Optimizing Splitless Injections: Inlet Temperature

One of the key parameters that requires optimization for splitless injections is inlet temperature.  With liquid injections, the analyst is relying on the volatilization of the sample upon introduction into the inlet.  The analytes can then be efficiently transferred to the column in a vapor state, where they are refocused, prior to beginning the chromatographic separation.  Since analytes have different boiling points, it’s important to monitor the least volatile compounds.  These higher boiling compounds will require more thermal energy to efficiently vaporize and transfer to the column.  Increasing inlet temperature will generally lead to increased responses for compounds with high boiling points, although at a certain point the gains may become insignificant and possibly deleterious.

As with most things in chromatography, though, there is always a trade-off.  As we increase inlet temperature, we provide thermal energy which can also drive chemical reactions.  Many analytes are thermally labile, that is, they tend to react or degrade at high temperatures.  This creates a problem, as we compromise the integrity of the analysis by forming new products in the inlet that are non-representative of the sample being injected.

So my advice when setting up a new method is to try several different inlet temperatures and observe both the behavior of your compounds with the highest boiling points, as well as behavior of thermally labile compounds.  You may have to compromise, as the temperature at which the high boiling compounds have the best responses may lead to lower responses for sensitive compounds or vice versa.  Keep in mind that some analytes may have both high boiling points and be thermally labile, such as the pesticide deltamethrin.

A good initial inlet temperature is 250 °C, which works well over a wide range of compound boiling points.  If you have a lot of higher molecular weight analytes though, you may want to experiment with higher temperatures.  For instance, start at 250 °C, then try 275 °C, then 300 °C.  Observe the effects on your last eluting compounds, and if there are any active compounds that lose response as you increase temperature.  From here you can choose the best overall temperature for your analysis or further experiment within a range, such as trying temperatures between 275 °C and 300 °C.

The examples below illustrate the effect of changing inlet temperature on a high boiling point PAH, Benzo[ghi]perylene, as well as a thermally labile chlorinated pesticide, endrin.  Benzo[ghi]perylene, which has a boiling point of 500 ⁰C, shows increasing response as inlet temperature increases; however, notice that the gains are not linear and become less significant as inlet temperature continues to increase.  For instance, you don’t gain much sensitivity by increasing the inlet temperature from 275 ⁰C to 300 ⁰C.  On the other hand, notice that endrin continues to experience increased degradation as inlet temperature increases, compromising the quality of the analysis.

Benzo[ghi]perylene, a PAH with a high boiling point, shows increasing response with increasing inlet temperature. Notice that the gains are not linear, however, and increases in peak response become less significant as temperature increases.

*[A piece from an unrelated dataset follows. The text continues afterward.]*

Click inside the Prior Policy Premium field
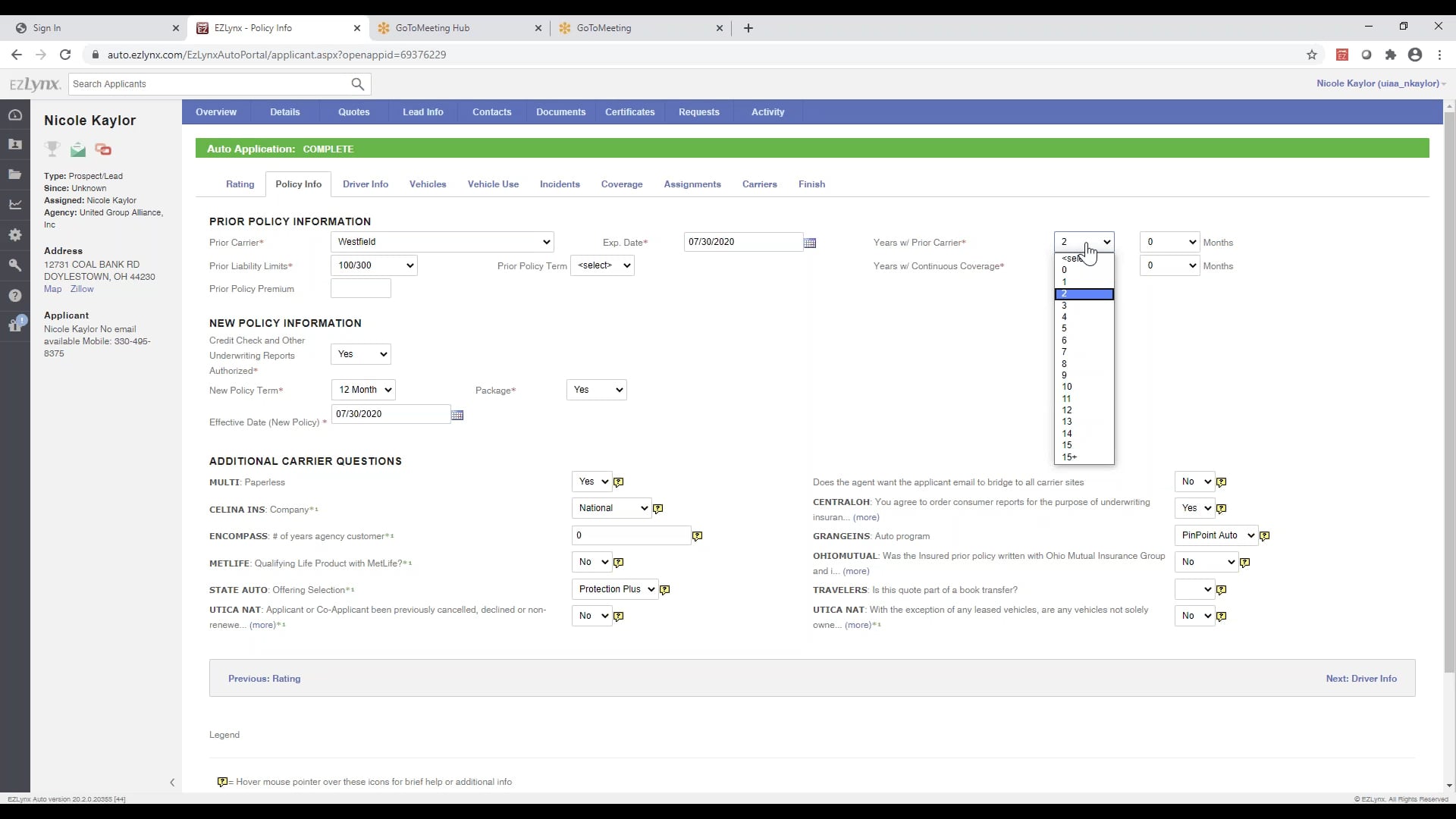Image resolution: width=1456 pixels, height=819 pixels. [361, 289]
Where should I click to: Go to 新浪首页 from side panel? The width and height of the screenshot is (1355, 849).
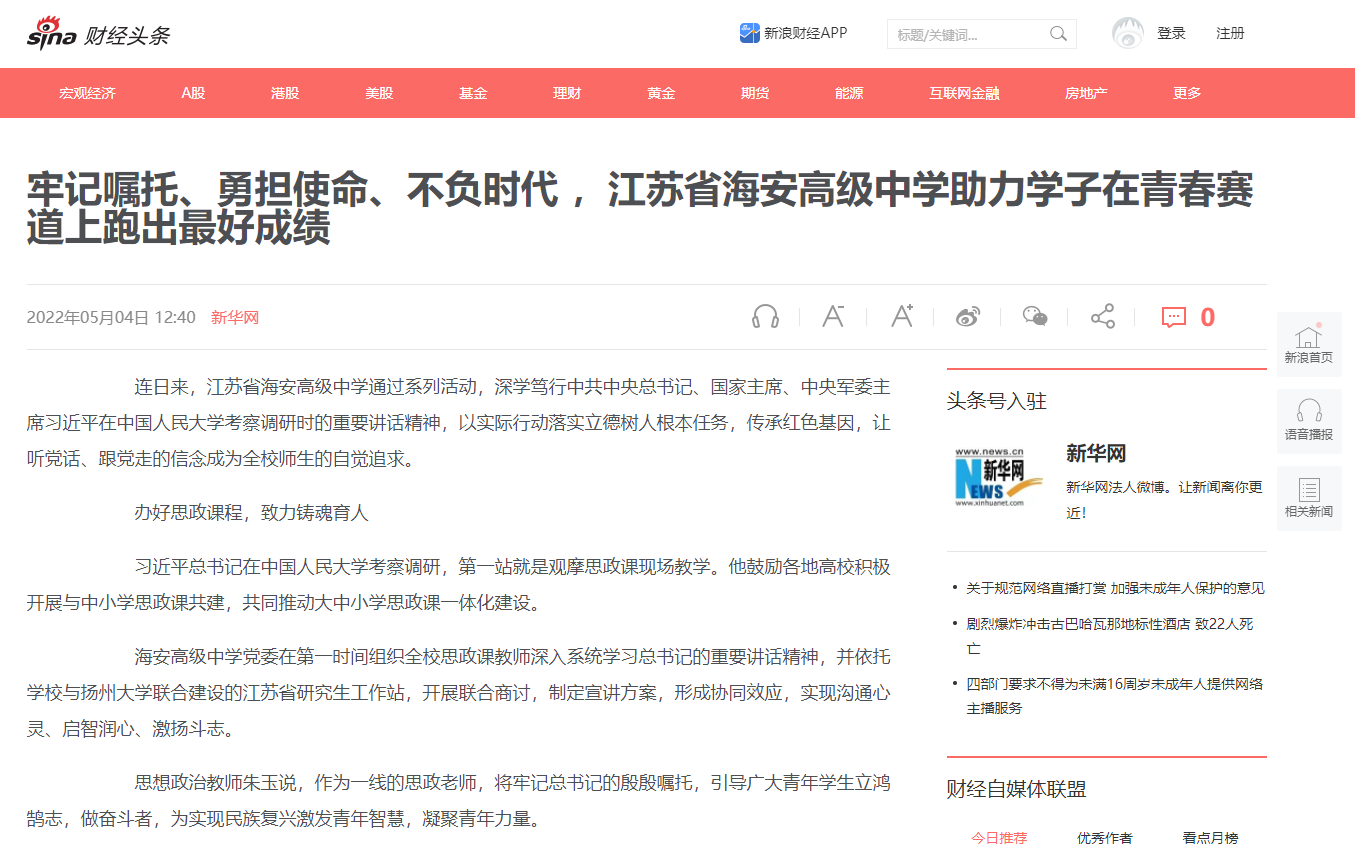pyautogui.click(x=1308, y=345)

Endrin, a thermally labile chlorinated pesticide, shows increased degradation as inlet temperature increases. This compromises the analysis, as new products are being formed in the inlet.

In the introduction to this series, I said that I wouldn’t discuss liners, since I have already blogged on the topic; however, it’s impossible to completely ignore liners in a discussion about inlet temperature.  Using a liner that has wool or some obstruction like a cyclo, increases the surface area and allows for retainment of more heat within the inlet.  Therefore, when you use a liner with wool, you can achieve better vaporization of heavier compounds at lower temperatures compared to a liner without wool.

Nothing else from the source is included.